Haré cualquier cosa para resolver el problema de las personas sin hogar, excepto construir más viviendas
(mcsweeneys.net)- La crisis de las personas sin hogar en Estados Unidos ha llegado a un punto crítico
- Mucha gente se enfoca solo en acciones superficiales que no requieren un verdadero cambio
- Existe una tendencia a evitar ampliar la oferta de vivienda y las soluciones de fondo
- Se ha normalizado una mentalidad centrada en proteger el valor inmobiliario y el beneficio personal
- Queda en evidencia el rechazo a enfoques realmente efectivos para resolver la falta de vivienda
Actitudes superficiales frente al problema de las personas sin hogar en Estados Unidos
La crisis de las personas sin hogar en Estados Unidos ha llegado a un punto grave. Sin embargo, muchas personas muestran voluntad de “resolver” el problema sin cambiar las restricciones de densidad habitacional ni la planificación urbana. Este enfoque suele mostrar un rechazo especialmente fuerte cuando implica cambios en su trayecto diario o en su propia vivienda.

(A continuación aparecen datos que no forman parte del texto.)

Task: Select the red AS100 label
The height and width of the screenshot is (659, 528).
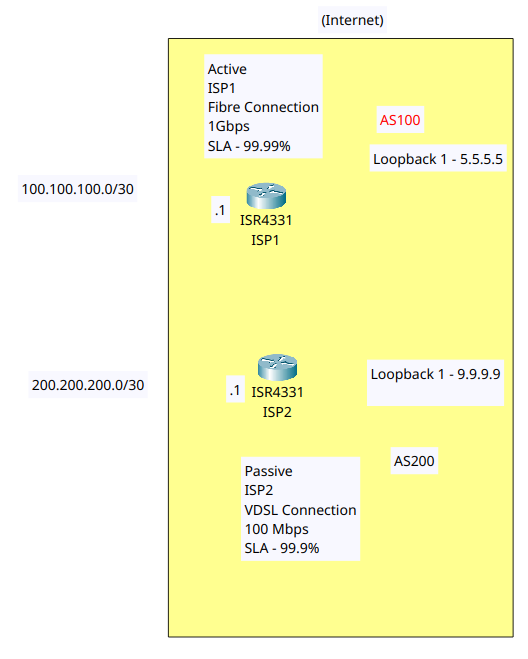Action: [400, 120]
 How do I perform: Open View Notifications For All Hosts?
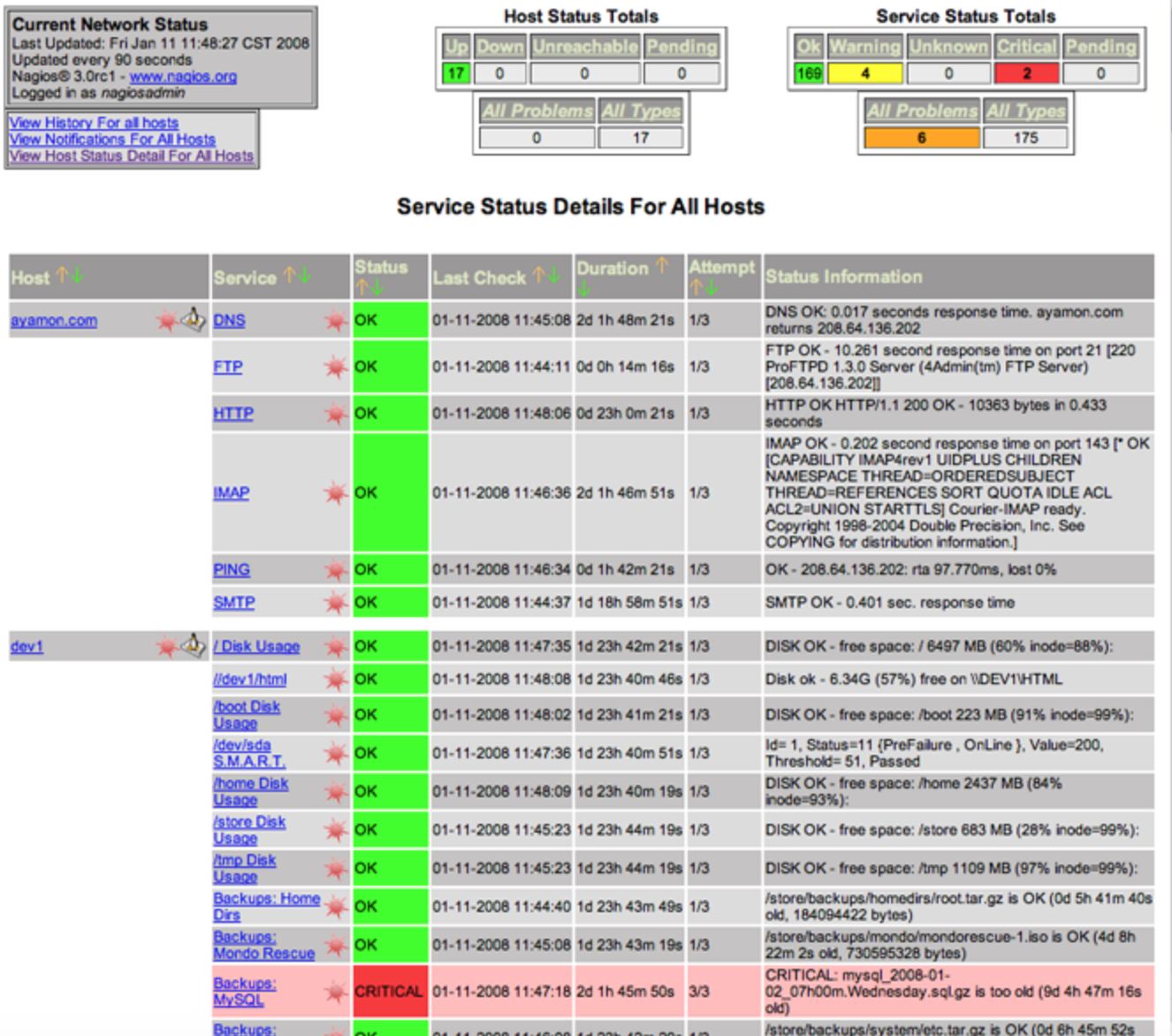(x=112, y=139)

Tienden a conformarse con repartir comida de vez en cuando o realizar actos de caridad meramente simbólicos, mientras esperan que las personas sin hogar simplemente se mantengan fuera de su vista
Empatía limitada y enfoque centrado en el interés propio
Es evidente una forma de ver el problema de las personas sin hogar desde la óptica de la empatía social combinada con la protección de los propios intereses. Se da más importancia a preservar beneficios inmediatos como la plusvalía de la vivienda propia o el valor de los inmuebles que al bien común. Aunque algunas personas se atribuyen la imagen de “innovadores” por liderar empresas tecnológicas o proponer soluciones técnicas, en la práctica prefieren simplemente ocultar el problema. Escribir cartas, dar entrevistas a medios o publicar mensajes discriminatorios en línea llega a considerarse “acción para resolver el problema”

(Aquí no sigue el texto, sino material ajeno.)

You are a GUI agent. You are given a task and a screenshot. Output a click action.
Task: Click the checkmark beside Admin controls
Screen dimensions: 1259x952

Evasión de las soluciones reales
Se percibe claramente una mentalidad que busca resolver el problema de las personas sin hogar de cualquier manera que no sea 'construir más viviendas'. Rechazan directamente cualquier cambio en su entorno residencial, ya sea una casa unifamiliar amplia o un departamento de alto costo de su propiedad. Quieren preservar los entornos privilegiados de los que ya han disfrutado, ya sea a través de la economía compartida, el alquiler o la acumulación de patrimonio para sus hijos. También quedan expuestas diversas excusas y racionalizaciones, junto con una actitud ambivalente hacia los inmigrantes de clase trabajadora
Desigualdad económica y negación de la realidad
Aunque reconocen como problema la concentración de la riqueza en Estados Unidos, rara vez tienen experiencias directas o contacto real con personas sin hogar o con personas económicamente vulnerables. Prefieren ignorar los límites de la estructura social, dudar de la identidad y de las historias de las personas sin hogar, y desdibujar el sentido y la esencia de la caridad. Todo se queda en maneras de aliviar la culpa según su propio consumo y estilo de vida
Fuerte resistencia a los cambios en la política de vivienda
Aun sabiendo que la expansión sostenida de la oferta habitacional y la mejora de la infraestructura urbana son claves para resolver el problema de las personas sin hogar, se niegan a sacrificar espacios privados como la tierra que poseen, su jardín o una cocina de lujo. Predominan el miedo al cambio de políticas, la resistencia a nuevas medidas de bienestar social y una fuerte noción de propiedad basada en la idea de “yo llegué primero a este barrio”. Ni siquiera quieren imaginar cambios positivos como una mayor activación del transporte público o mejoras ambientales derivadas de ampliar la oferta de vivienda. Al final, llegan a la conclusión de que “aceptarán el problema de las personas sin hogar antes que construir nuevas viviendas”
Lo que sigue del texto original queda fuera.